Leap Year

This time of year, with the weather brutal and the remaining Oscar fare depressing, we could really use a decent romantic comedy. Unfortunately no one ever takes up that challenge, instead offering easy paycheck stuff like Bride Wars or this year's offering, Leap Year. It's at least not blatantly misogynistic or quite as ridiculous as others of its kind, but Leap Year commits what might be an even bigger offense toward audiences in need of an escape from January doldrums: it's horribly unfunny.

Not that it doesn't try-- Amy Adams waves her delicate hands about and gets dragged through both mud and cow poop in the name of making us like her hard-charging Boston girl Anna Brady, while Matthew Goode, as the surly Irish innkeeper helping her travel across his country thanks to a sidetracked plan, slaps on a scruffy beard and elevates the movie with his charms. But given that the movie so blatantly hews to the original It Happened One Night formula-- complete with drippy husband-to-be (Adam Scott, so much more fun when he's smarmy) waiting at the end-- it has to be said: these two are no Claudette Colbert and Clark Gable. And I'm not sure even those two could have saved this movie.

Harry Elfont and Deborah Kaplan's script certainly isn't a good place to start, with its constant reliance on forced squabbling between the mismatched lead and the ridiculous assumption that a woman can only propose to her boyfriend on Leap Day (once every four years!) When Anna hears about that tradition from her dad (John Lithgow, mysteriously present for only one scene) while her boyfriend is on a business trip in Ireland, she makes the first impulsive decision in her life and sets off to propose to him there. Of course there's bad weather, and of course the plan is diverted to Wales, and of course the fishing boat she somehow manages to pick her up drops her off on a beach in an isolated corner of Ireland, where the local barkeep Declan (Goode) is also the innkeeper and the town's only taxi driver.

Once Anna and Declan set off on their three-day misadventure toward Dublin, though, Anand Tucker's inept direction really takes over as the primary culprit.
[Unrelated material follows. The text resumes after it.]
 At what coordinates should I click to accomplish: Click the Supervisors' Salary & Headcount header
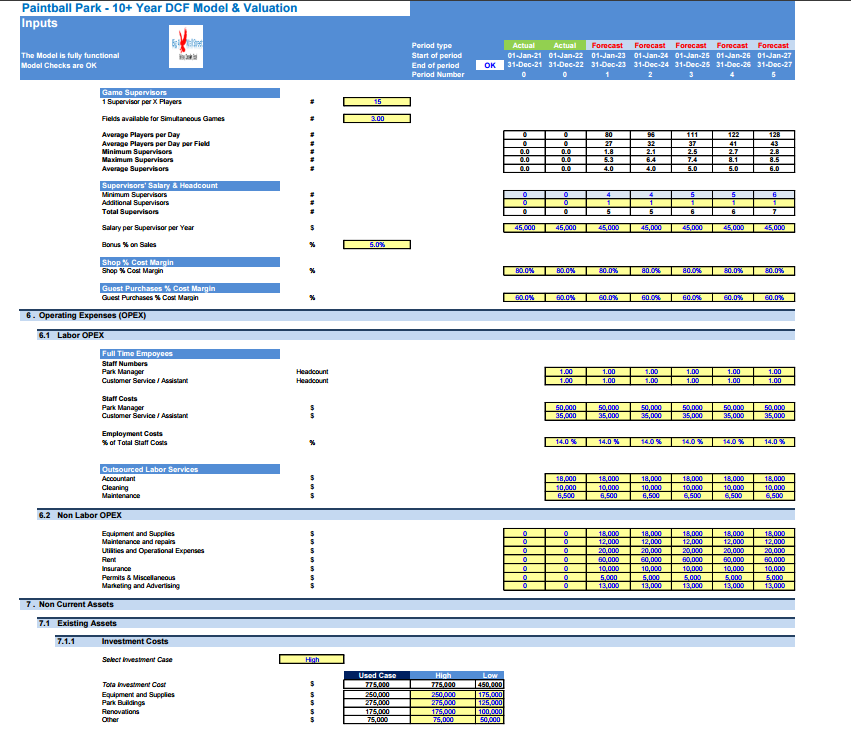click(x=190, y=186)

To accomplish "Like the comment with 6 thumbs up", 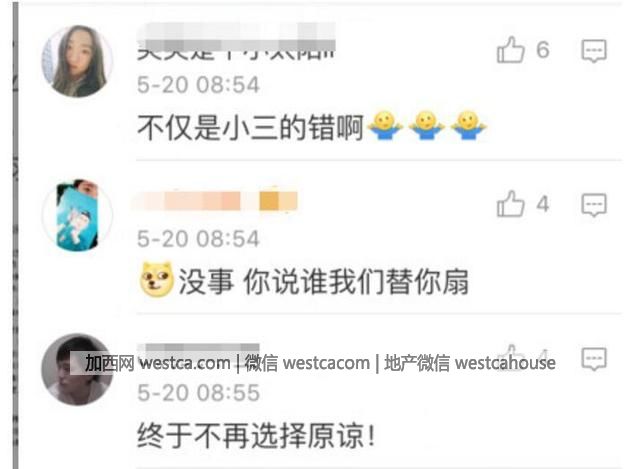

Every time the movie stumbles toward a half-decent joke, like those focused on the sloshed barflies or Declan and Anna's uncomfortable rooming together at a bed and breakfast, Tucker completely botches the comic timing. Tiny jokes are allowed to lay flat on the screen for agonizing seconds, while comedic sequences that deserve to be played out are begun and then quickly abandoned. It would be OK that we can predict every plot point-- and I mean every plot point, right down to the drunken kiss interrupted by vomiting-- if it were at all fun getting there. But even as Leap Year stumbles toward a very standard kind of sexual tension near the end, the lethal lack of humor keeps the audience from getting any pleasure out of it.

I won't even get into the fact that Anna is so dumb she whines when her Blackberry knocks out the power for the entire village, or that Declan is so mean to her that he literally doesn't smile until the last 10 minutes. The fact that these two are made for each other is so clearly expressed from the minute they share a frame that it's not worth arguing with the movie's flat-footed attempts to get us there. I just wish that, at some point before the actors stepped in to try to save their characters, someone had done the same for the movie itself.